> **Job**: Rewrite the material below as a numbered list, dropping any blank lines.

> **Data for processing**:
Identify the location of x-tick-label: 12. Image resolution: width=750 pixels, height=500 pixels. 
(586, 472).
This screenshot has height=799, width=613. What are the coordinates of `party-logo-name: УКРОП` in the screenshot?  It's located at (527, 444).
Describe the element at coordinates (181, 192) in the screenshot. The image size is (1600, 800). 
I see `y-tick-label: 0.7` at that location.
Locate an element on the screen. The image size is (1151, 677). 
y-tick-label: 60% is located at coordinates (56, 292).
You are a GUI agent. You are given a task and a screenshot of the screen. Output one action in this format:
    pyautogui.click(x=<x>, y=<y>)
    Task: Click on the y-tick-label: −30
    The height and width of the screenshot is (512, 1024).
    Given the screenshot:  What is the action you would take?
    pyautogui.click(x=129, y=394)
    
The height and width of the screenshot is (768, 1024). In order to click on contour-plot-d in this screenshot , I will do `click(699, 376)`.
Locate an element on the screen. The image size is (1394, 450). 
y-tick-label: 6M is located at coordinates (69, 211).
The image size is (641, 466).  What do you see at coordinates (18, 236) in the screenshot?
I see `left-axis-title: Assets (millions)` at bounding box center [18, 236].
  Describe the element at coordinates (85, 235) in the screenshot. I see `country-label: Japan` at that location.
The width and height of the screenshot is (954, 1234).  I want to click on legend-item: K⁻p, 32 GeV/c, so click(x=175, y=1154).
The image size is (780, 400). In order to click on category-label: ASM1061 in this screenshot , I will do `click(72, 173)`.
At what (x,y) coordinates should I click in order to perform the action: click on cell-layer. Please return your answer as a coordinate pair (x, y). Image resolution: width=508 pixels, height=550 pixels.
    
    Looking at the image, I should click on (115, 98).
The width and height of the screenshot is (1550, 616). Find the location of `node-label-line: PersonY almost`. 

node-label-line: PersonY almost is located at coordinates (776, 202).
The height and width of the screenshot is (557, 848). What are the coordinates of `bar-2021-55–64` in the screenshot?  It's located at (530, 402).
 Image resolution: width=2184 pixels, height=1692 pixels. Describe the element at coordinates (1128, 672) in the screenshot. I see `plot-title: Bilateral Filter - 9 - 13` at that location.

> **Result for this exercise**:
1. Identify the location of x-tick-label: 12. Image resolution: width=750 pixels, height=500 pixels. 
2. (586, 472).
3. This screenshot has height=799, width=613. What are the coordinates of `party-logo-name: УКРОП` in the screenshot?  It's located at (527, 444).
4. Describe the element at coordinates (181, 192) in the screenshot. The image size is (1600, 800). 
5. I see `y-tick-label: 0.7` at that location.
6. Locate an element on the screen. The image size is (1151, 677). 
7. y-tick-label: 60% is located at coordinates (56, 292).
8. You are a GUI agent. You are given a task and a screenshot of the screen. Output one action in this format:
9.     pyautogui.click(x=<x>, y=<y>)
10.     Task: Click on the y-tick-label: −30
11.     The height and width of the screenshot is (512, 1024).
12.     Given the screenshot:  What is the action you would take?
13.     pyautogui.click(x=129, y=394)
14. The height and width of the screenshot is (768, 1024). In order to click on contour-plot-d in this screenshot , I will do `click(699, 376)`.
15. Locate an element on the screen. The image size is (1394, 450). 
16. y-tick-label: 6M is located at coordinates (69, 211).
17. The image size is (641, 466).  What do you see at coordinates (18, 236) in the screenshot?
18. I see `left-axis-title: Assets (millions)` at bounding box center [18, 236].
19.   Describe the element at coordinates (85, 235) in the screenshot. I see `country-label: Japan` at that location.
20. The width and height of the screenshot is (954, 1234).  I want to click on legend-item: K⁻p, 32 GeV/c, so click(x=175, y=1154).
21. The image size is (780, 400). In order to click on category-label: ASM1061 in this screenshot , I will do `click(72, 173)`.
22. At what (x,y) coordinates should I click in order to perform the action: click on cell-layer. Please return your answer as a coordinate pair (x, y). Image resolution: width=508 pixels, height=550 pixels.
23.     Looking at the image, I should click on (115, 98).
24. The width and height of the screenshot is (1550, 616). Find the location of `node-label-line: PersonY almost`. 
25. node-label-line: PersonY almost is located at coordinates (776, 202).
26. The height and width of the screenshot is (557, 848). What are the coordinates of `bar-2021-55–64` in the screenshot?  It's located at (530, 402).
27.  Image resolution: width=2184 pixels, height=1692 pixels. Describe the element at coordinates (1128, 672) in the screenshot. I see `plot-title: Bilateral Filter - 9 - 13` at that location.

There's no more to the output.